━━━ SUPPLIED DATA ━━━
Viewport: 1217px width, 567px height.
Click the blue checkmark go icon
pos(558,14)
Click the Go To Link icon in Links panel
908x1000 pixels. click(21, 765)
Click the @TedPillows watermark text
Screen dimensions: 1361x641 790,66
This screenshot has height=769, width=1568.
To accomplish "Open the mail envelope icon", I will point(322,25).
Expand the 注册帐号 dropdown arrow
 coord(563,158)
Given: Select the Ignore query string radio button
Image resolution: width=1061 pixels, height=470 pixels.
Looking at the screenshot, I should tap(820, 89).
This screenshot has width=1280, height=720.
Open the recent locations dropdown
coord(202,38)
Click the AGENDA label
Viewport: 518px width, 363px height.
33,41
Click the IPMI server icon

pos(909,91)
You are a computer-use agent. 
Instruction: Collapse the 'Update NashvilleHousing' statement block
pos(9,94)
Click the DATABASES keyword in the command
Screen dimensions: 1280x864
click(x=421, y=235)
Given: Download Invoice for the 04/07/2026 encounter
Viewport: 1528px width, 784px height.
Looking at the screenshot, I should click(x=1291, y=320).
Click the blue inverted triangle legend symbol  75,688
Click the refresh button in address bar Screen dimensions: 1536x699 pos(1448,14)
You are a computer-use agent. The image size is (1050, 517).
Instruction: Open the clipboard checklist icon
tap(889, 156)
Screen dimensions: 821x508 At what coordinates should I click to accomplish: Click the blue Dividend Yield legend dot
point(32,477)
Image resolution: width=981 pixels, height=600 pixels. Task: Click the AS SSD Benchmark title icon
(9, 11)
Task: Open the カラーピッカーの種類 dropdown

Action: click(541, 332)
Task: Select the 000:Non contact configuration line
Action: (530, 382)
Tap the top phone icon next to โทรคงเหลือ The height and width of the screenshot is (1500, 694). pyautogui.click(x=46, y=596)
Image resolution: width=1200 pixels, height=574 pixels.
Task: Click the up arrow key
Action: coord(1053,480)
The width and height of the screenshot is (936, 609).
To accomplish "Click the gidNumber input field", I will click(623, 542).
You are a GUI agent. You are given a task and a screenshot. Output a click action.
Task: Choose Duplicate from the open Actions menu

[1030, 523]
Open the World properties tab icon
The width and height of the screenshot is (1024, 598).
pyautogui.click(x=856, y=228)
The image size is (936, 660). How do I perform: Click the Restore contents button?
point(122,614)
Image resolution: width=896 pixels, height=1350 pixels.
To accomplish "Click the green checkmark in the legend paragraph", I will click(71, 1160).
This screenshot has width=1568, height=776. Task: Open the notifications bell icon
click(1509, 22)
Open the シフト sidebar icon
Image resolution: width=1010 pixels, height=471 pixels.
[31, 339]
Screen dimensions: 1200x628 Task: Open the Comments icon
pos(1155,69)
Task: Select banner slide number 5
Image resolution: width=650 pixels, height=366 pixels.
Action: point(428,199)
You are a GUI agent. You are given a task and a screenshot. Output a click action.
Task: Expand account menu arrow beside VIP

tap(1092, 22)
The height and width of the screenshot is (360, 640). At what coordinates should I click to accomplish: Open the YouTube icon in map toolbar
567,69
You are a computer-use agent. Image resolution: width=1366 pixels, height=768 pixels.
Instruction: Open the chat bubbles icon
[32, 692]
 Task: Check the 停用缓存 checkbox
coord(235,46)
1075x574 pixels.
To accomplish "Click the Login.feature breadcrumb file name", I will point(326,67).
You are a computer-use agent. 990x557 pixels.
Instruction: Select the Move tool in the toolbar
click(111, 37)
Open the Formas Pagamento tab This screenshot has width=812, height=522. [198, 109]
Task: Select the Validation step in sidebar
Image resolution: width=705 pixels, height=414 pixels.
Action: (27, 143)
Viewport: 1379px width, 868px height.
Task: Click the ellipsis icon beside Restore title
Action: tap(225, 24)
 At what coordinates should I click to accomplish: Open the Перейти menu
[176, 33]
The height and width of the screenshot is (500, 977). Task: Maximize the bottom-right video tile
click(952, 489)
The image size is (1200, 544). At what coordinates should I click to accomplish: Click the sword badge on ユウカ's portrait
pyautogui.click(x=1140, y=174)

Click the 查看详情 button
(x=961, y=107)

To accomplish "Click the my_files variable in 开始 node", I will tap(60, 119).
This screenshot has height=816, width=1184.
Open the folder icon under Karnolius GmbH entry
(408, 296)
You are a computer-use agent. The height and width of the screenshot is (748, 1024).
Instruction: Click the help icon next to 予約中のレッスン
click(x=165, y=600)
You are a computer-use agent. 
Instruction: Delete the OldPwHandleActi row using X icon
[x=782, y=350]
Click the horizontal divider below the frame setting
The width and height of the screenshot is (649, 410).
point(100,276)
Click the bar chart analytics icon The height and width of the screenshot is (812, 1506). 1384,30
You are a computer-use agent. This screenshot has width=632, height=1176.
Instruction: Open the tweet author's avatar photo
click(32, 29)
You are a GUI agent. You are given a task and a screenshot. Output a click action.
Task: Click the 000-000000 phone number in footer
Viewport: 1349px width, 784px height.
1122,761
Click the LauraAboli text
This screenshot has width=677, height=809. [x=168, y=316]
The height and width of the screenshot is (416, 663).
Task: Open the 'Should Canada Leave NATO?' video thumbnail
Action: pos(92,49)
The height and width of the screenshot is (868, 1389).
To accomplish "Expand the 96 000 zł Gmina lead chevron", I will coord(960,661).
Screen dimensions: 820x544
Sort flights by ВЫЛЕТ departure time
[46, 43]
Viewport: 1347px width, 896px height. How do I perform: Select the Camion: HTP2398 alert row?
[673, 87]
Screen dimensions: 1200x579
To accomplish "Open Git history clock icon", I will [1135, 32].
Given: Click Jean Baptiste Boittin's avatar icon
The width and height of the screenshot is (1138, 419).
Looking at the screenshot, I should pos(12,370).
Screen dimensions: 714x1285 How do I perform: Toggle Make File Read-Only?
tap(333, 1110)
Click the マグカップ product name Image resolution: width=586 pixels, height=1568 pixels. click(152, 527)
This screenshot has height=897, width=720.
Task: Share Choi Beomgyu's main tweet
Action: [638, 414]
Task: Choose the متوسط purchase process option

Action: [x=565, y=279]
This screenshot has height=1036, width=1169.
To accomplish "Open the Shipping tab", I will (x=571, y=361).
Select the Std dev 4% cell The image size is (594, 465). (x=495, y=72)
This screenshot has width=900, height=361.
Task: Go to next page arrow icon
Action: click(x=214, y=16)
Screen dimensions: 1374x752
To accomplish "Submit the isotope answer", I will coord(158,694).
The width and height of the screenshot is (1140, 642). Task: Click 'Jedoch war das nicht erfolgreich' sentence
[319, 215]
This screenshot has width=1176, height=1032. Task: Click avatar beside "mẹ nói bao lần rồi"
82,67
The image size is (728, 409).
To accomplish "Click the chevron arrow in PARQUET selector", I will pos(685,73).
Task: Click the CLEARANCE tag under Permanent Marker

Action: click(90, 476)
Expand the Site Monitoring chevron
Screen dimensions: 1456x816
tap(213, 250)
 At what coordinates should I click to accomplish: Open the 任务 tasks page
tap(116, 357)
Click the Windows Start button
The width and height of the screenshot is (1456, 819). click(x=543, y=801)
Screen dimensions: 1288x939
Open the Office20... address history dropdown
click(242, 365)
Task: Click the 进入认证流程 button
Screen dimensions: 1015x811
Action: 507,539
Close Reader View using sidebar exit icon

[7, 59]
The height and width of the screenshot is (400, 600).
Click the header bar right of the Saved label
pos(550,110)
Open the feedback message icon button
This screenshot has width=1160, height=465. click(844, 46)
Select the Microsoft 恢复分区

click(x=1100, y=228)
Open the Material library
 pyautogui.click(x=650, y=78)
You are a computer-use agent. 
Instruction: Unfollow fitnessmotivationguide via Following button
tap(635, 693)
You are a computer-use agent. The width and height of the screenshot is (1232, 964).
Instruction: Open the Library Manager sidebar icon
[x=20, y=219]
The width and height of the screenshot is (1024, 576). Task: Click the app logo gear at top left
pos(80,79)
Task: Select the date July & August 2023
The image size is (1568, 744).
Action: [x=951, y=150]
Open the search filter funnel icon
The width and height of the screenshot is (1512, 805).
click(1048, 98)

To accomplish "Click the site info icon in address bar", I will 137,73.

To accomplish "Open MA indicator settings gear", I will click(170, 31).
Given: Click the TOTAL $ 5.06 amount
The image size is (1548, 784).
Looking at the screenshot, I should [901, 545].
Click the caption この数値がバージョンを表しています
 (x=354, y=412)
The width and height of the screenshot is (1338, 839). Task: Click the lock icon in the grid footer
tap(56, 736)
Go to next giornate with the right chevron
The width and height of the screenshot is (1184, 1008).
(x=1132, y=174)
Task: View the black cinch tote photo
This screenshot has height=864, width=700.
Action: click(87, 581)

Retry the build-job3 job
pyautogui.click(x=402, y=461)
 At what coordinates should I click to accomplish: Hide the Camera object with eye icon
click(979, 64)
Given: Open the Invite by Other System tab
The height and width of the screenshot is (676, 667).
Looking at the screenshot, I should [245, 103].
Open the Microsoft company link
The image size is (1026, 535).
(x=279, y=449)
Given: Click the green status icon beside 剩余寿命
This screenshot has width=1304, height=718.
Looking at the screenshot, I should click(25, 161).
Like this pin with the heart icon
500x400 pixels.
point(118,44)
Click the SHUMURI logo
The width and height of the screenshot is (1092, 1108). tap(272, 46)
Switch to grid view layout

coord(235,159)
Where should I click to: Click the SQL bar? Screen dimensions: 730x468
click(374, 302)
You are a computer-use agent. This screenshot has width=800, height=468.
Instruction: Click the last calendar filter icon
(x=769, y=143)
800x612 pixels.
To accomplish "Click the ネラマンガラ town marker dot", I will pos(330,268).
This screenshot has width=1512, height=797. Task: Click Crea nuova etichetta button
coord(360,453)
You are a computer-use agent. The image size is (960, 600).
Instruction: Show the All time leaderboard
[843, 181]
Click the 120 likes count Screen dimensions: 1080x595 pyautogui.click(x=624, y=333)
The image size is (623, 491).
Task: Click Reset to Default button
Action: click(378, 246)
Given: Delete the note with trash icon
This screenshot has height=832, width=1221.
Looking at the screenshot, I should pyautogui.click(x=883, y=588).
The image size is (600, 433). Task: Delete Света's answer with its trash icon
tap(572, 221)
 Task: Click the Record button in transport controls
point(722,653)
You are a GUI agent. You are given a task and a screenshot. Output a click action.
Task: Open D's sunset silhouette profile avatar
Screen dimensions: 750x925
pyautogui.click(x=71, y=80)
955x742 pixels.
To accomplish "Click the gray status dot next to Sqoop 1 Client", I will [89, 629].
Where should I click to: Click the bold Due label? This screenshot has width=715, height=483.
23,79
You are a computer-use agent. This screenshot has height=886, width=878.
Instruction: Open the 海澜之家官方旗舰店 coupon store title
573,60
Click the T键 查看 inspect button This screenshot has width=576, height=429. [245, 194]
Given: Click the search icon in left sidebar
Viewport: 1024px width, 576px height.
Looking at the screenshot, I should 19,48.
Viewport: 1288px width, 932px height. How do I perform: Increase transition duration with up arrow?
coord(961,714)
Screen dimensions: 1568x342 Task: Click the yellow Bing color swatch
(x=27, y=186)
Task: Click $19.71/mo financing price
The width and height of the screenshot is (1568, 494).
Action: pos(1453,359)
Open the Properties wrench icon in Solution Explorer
━━━
Your reply must consist solely of the number of lines in the data that contain the word "green".

2